(Provided records Opens)
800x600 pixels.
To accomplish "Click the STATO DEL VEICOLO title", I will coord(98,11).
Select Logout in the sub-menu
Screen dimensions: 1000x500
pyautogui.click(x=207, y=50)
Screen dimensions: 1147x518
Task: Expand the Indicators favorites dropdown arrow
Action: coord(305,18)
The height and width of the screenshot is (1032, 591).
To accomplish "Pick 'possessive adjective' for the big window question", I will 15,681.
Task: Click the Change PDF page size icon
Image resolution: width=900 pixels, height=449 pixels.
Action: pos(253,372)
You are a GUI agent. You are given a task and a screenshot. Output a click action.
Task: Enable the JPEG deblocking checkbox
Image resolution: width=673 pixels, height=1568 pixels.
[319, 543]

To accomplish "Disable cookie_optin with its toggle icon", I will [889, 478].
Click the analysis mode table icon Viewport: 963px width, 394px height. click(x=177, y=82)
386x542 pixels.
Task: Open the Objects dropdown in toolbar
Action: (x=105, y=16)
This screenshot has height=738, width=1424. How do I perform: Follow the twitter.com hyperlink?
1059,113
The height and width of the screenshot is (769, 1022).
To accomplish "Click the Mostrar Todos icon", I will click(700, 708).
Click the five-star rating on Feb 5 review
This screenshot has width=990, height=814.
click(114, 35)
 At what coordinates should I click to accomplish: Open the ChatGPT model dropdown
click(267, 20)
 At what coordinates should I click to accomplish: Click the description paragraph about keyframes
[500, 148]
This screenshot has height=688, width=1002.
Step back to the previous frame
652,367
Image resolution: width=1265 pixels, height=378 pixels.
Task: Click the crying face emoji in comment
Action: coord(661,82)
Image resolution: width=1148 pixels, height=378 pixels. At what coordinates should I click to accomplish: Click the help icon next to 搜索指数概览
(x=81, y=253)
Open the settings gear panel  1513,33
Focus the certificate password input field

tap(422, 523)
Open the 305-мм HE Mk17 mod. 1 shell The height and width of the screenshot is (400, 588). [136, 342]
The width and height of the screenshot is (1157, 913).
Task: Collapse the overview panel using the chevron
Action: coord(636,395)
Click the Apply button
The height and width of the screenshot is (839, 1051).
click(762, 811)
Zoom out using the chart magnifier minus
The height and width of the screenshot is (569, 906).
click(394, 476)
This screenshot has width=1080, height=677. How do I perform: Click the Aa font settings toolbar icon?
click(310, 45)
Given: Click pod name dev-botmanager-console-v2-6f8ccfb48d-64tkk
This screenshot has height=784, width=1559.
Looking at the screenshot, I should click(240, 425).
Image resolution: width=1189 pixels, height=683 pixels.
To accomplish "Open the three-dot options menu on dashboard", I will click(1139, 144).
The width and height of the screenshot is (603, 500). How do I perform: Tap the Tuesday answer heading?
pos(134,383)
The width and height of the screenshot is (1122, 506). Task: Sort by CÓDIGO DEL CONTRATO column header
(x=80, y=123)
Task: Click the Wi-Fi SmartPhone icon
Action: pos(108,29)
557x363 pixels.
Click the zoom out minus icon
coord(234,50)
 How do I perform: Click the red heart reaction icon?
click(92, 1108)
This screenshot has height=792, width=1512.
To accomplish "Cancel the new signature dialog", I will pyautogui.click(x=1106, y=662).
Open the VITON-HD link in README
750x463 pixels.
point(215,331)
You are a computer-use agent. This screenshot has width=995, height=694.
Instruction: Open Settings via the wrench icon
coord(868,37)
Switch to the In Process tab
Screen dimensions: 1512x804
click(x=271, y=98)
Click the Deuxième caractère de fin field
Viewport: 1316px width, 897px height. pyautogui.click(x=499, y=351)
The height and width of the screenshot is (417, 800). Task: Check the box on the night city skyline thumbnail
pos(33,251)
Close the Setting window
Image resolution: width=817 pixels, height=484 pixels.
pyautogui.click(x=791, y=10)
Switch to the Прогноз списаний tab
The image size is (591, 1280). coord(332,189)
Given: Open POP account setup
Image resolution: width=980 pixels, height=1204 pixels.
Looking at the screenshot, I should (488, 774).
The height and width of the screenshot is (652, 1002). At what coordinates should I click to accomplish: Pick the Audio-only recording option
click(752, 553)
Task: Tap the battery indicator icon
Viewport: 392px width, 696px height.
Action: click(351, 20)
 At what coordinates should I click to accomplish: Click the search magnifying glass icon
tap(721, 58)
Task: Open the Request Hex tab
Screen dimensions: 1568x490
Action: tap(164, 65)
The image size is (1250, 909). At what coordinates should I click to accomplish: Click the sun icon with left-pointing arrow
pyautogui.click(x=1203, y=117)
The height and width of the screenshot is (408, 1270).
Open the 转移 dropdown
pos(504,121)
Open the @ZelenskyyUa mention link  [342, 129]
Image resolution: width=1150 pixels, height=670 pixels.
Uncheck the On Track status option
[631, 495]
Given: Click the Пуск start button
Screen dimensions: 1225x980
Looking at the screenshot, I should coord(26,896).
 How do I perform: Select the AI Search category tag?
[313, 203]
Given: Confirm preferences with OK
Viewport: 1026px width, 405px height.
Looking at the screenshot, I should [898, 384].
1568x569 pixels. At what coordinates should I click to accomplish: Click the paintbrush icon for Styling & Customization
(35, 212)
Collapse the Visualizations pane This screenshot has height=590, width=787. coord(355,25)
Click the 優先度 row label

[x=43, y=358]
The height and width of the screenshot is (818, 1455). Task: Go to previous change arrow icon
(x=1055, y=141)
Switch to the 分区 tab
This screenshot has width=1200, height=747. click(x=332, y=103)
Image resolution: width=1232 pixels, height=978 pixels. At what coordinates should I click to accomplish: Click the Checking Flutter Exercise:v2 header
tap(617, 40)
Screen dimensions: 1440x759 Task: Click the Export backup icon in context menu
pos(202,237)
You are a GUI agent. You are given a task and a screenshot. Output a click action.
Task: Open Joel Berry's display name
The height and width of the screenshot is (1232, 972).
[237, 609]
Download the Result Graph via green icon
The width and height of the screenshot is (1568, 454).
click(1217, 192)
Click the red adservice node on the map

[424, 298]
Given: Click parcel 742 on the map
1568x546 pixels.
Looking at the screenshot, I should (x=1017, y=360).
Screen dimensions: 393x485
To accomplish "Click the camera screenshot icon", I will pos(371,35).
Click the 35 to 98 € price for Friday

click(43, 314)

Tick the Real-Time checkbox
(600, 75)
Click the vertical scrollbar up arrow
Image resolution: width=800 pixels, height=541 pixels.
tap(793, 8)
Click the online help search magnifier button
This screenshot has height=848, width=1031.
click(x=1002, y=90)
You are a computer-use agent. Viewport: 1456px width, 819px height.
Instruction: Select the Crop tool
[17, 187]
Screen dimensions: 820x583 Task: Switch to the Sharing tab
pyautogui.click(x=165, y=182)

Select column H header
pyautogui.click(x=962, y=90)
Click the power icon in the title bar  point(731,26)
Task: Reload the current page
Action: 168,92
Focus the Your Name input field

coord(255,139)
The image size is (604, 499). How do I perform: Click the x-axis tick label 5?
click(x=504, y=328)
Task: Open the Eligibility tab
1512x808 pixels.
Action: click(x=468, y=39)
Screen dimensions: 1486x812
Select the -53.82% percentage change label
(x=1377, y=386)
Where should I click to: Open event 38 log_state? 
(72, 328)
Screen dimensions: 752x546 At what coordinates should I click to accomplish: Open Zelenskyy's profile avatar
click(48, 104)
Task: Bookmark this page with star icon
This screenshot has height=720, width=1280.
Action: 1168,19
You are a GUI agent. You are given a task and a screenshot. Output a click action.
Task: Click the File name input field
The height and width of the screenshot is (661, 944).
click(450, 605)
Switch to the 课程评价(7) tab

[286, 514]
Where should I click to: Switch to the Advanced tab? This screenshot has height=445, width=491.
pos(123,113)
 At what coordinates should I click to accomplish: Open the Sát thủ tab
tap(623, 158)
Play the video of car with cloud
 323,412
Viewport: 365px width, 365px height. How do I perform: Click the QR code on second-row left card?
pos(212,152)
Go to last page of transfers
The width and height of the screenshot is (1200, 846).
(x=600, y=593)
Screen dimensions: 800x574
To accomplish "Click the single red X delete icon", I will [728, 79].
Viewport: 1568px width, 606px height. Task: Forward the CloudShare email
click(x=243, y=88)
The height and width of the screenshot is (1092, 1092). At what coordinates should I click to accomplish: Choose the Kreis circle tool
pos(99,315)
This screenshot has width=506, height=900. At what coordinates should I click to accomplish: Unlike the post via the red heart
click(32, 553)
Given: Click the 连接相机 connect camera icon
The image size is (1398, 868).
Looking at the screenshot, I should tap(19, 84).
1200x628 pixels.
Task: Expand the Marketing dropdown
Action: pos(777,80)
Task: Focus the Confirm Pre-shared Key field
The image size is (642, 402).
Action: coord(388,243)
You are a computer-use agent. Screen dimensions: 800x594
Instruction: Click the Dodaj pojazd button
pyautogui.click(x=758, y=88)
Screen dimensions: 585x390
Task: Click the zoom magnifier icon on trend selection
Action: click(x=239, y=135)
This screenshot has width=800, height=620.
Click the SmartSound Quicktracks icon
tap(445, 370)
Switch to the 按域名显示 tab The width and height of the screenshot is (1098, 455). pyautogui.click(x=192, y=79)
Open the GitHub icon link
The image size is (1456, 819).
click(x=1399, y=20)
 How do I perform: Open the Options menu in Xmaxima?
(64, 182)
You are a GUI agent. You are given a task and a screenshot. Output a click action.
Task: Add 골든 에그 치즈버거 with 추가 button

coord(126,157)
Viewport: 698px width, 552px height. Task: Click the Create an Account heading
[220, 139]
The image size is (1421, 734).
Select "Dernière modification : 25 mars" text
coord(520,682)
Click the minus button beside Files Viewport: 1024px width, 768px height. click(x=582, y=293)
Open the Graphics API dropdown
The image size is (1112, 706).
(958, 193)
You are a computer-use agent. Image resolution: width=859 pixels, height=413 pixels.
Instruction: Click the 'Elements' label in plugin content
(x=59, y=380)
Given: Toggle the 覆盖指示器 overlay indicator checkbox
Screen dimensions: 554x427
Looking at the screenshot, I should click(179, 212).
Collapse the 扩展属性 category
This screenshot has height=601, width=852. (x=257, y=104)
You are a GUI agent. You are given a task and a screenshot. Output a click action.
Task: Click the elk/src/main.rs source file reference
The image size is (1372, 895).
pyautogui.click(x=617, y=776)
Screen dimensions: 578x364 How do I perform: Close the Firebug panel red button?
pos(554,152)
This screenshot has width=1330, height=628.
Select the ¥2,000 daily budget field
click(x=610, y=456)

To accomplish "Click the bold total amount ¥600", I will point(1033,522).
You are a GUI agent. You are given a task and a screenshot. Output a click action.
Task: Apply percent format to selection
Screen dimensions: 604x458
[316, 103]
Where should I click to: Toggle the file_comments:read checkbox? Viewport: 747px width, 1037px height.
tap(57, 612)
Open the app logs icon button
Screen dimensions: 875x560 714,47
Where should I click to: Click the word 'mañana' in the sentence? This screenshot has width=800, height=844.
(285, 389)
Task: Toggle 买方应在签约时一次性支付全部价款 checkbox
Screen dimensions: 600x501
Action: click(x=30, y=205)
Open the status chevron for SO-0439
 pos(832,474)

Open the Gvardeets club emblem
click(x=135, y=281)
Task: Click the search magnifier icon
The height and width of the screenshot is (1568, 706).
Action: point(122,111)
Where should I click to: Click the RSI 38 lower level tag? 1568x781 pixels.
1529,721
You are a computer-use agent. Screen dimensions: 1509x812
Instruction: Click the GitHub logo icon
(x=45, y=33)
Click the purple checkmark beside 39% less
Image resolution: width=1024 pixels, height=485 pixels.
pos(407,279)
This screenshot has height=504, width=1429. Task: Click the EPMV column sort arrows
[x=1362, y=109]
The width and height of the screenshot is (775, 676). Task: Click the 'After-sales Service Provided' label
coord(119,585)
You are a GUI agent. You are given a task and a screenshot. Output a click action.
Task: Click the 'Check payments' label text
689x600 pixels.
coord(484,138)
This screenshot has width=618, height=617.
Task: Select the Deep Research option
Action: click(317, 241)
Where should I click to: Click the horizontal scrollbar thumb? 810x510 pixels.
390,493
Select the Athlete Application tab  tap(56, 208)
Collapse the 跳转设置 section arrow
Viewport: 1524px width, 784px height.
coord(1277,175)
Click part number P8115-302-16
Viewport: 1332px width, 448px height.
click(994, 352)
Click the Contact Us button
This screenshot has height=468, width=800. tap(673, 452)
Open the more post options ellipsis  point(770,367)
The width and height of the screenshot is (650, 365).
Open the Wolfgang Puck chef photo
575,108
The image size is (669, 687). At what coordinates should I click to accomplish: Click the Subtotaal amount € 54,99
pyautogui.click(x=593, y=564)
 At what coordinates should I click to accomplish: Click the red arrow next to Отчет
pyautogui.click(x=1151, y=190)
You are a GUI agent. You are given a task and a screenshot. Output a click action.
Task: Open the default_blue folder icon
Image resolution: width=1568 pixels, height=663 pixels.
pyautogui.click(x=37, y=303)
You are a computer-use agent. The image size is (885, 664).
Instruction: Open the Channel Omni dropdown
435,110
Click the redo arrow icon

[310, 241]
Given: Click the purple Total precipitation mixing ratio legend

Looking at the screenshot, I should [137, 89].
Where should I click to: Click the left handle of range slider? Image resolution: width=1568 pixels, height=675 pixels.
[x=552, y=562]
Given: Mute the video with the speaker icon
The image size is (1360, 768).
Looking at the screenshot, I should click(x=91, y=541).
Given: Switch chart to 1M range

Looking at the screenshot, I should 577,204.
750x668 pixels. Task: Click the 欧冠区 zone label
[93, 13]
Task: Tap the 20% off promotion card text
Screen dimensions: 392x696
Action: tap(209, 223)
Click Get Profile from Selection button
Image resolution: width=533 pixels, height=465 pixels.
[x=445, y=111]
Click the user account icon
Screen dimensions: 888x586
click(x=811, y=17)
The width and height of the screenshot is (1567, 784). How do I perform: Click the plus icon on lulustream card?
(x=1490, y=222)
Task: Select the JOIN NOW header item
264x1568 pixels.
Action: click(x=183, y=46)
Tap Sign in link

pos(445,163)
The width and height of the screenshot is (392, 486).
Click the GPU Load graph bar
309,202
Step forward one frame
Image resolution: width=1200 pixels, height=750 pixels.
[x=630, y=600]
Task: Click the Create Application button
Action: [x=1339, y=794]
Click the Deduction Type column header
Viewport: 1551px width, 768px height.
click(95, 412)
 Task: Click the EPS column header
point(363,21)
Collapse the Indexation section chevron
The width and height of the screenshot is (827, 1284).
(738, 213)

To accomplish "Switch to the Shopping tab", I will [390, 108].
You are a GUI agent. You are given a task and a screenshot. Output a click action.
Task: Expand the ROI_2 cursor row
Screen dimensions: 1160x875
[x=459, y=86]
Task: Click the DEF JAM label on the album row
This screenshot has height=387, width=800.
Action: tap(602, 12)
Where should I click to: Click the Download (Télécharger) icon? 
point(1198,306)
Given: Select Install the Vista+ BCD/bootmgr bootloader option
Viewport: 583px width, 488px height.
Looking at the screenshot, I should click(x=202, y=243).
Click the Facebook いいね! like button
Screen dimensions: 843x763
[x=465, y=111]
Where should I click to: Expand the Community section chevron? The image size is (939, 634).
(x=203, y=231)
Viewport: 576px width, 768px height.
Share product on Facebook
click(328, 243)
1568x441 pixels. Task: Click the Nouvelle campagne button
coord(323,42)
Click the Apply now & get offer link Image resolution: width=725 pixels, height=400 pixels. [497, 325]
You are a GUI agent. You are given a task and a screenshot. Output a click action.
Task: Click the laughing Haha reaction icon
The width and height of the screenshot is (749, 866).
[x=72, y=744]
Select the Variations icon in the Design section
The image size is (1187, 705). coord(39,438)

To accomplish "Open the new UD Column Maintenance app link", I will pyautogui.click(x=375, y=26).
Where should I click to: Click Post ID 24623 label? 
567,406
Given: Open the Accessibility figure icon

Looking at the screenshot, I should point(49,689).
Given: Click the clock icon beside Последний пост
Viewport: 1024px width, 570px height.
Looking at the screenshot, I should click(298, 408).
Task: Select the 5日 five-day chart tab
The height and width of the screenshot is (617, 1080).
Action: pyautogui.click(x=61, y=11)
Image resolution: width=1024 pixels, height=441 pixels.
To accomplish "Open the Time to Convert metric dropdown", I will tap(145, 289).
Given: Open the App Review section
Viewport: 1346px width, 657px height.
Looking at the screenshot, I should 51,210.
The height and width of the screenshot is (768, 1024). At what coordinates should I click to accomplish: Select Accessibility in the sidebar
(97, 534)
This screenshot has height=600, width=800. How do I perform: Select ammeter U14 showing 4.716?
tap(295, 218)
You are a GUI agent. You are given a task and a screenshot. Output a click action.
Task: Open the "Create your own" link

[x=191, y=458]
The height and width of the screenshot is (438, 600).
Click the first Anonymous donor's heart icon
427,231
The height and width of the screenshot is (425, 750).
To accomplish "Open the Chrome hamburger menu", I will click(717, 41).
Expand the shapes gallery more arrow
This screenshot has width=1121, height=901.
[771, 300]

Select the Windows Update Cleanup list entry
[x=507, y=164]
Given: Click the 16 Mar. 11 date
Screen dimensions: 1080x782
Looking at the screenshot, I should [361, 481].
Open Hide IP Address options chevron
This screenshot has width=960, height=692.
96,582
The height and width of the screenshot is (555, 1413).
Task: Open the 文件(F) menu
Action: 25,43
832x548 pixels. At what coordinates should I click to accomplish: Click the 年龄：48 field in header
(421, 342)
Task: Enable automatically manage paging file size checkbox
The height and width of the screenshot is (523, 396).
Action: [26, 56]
(Provided records Closes)
To do:
Out of the data above, set down the lines from the one with "Screen dimensions: 1080x782" to the one with "Task: Enable automatically", both included, exactly as written and with no additions.

Solved exercise:
Screen dimensions: 1080x782
Looking at the screenshot, I should [361, 481].
Open Hide IP Address options chevron
This screenshot has width=960, height=692.
96,582
The height and width of the screenshot is (555, 1413).
Task: Open the 文件(F) menu
Action: 25,43
832x548 pixels. At what coordinates should I click to accomplish: Click the 年龄：48 field in header
(421, 342)
Task: Enable automatically manage paging file size checkbox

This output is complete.